Source information below:

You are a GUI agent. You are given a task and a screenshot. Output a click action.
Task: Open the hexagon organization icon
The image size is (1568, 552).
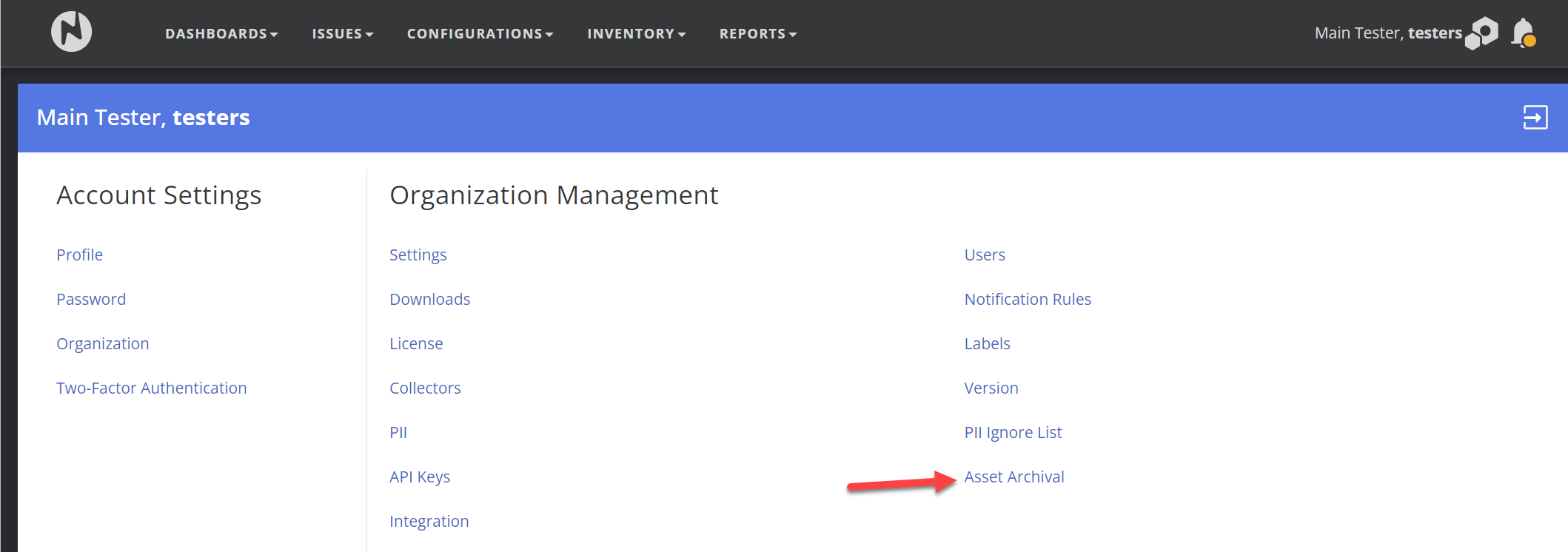1482,33
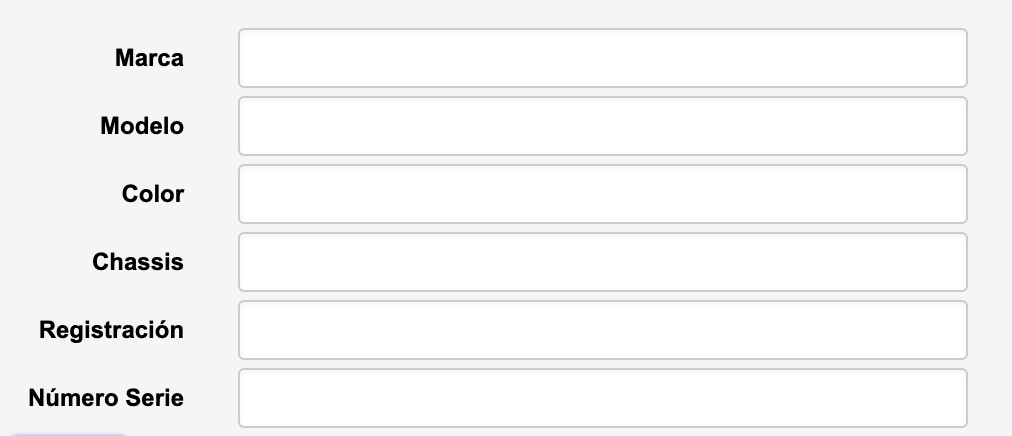Click the Número Serie text box
1012x436 pixels.
tap(602, 398)
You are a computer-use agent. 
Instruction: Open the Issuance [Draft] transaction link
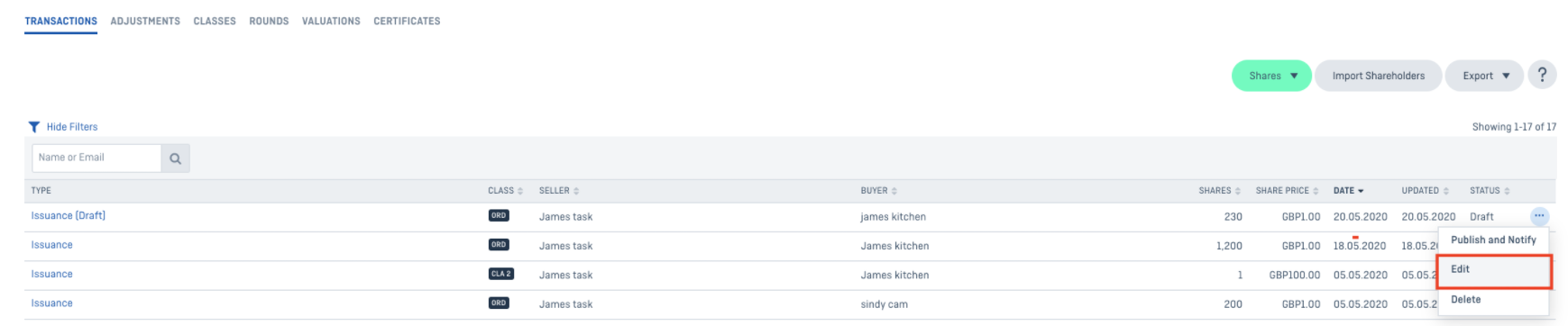click(69, 216)
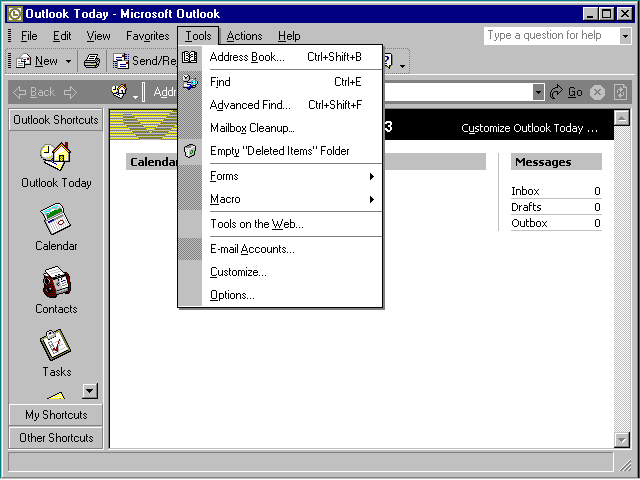Image resolution: width=640 pixels, height=480 pixels.
Task: Open the Tasks shortcut icon
Action: click(x=56, y=345)
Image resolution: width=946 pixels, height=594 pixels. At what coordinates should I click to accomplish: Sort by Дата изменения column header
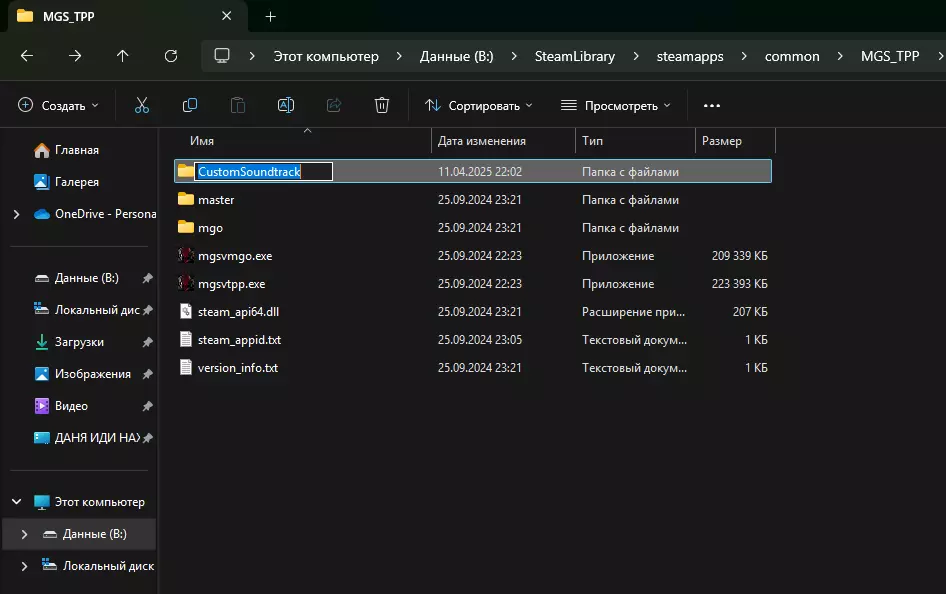(482, 141)
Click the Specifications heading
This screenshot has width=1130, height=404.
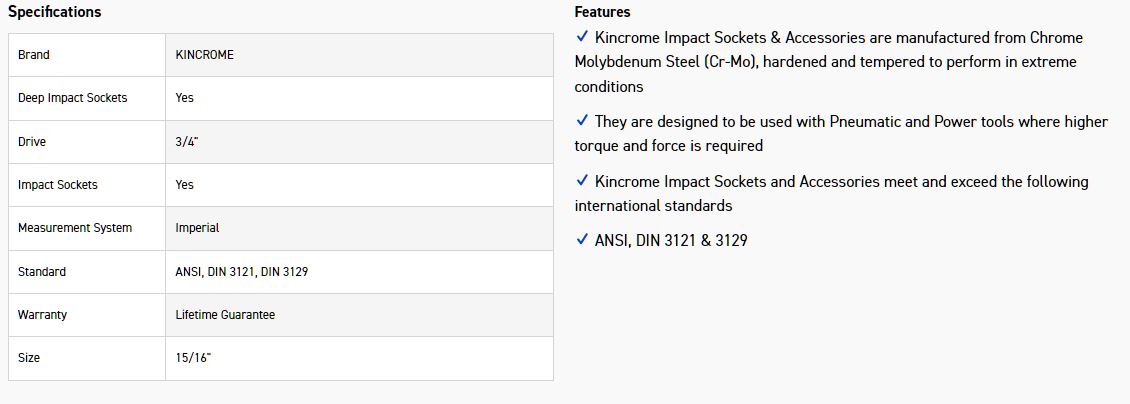click(54, 12)
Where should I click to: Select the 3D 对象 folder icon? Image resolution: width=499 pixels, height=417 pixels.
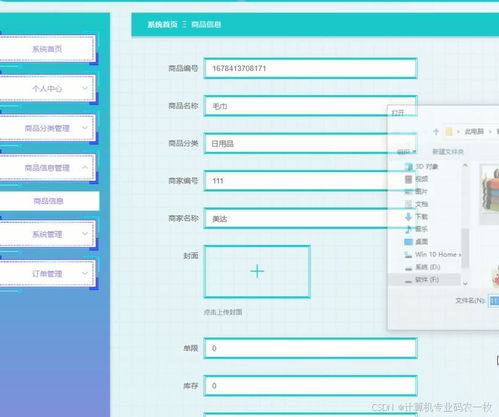pyautogui.click(x=409, y=167)
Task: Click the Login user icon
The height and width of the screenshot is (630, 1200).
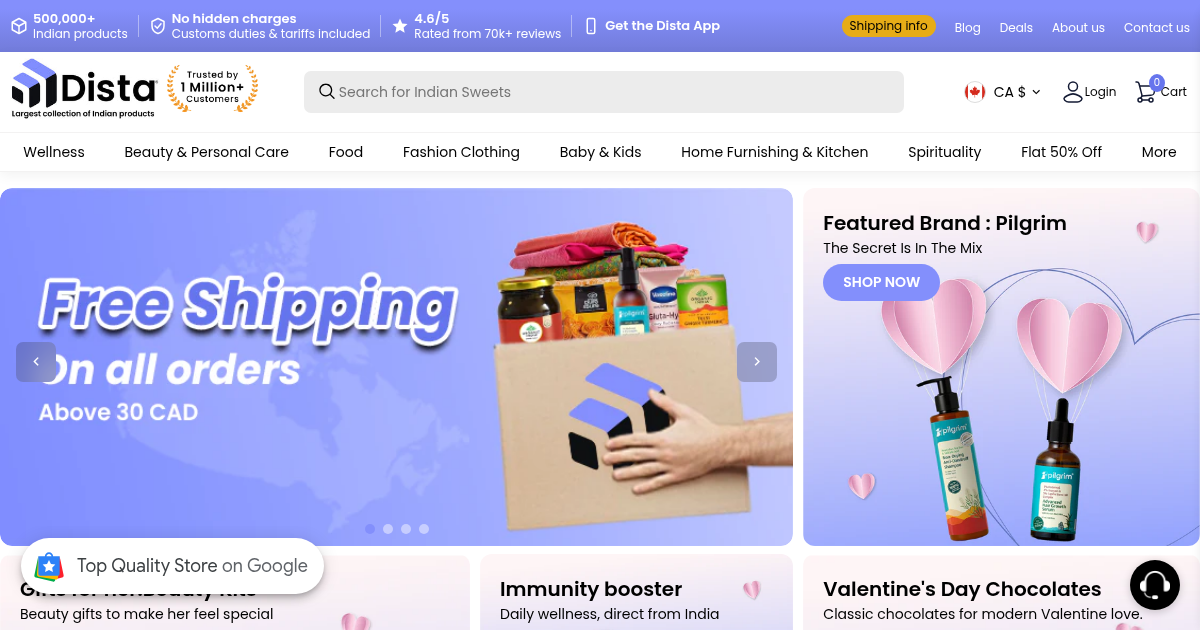Action: [x=1073, y=92]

End of Source information.

▸ The task
Gather each line from the entries above that includes the word "agent".

▸ Result of the task
You are a GUI agent. You are given a task and a screenshot. Output a click action.
You are a computer-use agent. 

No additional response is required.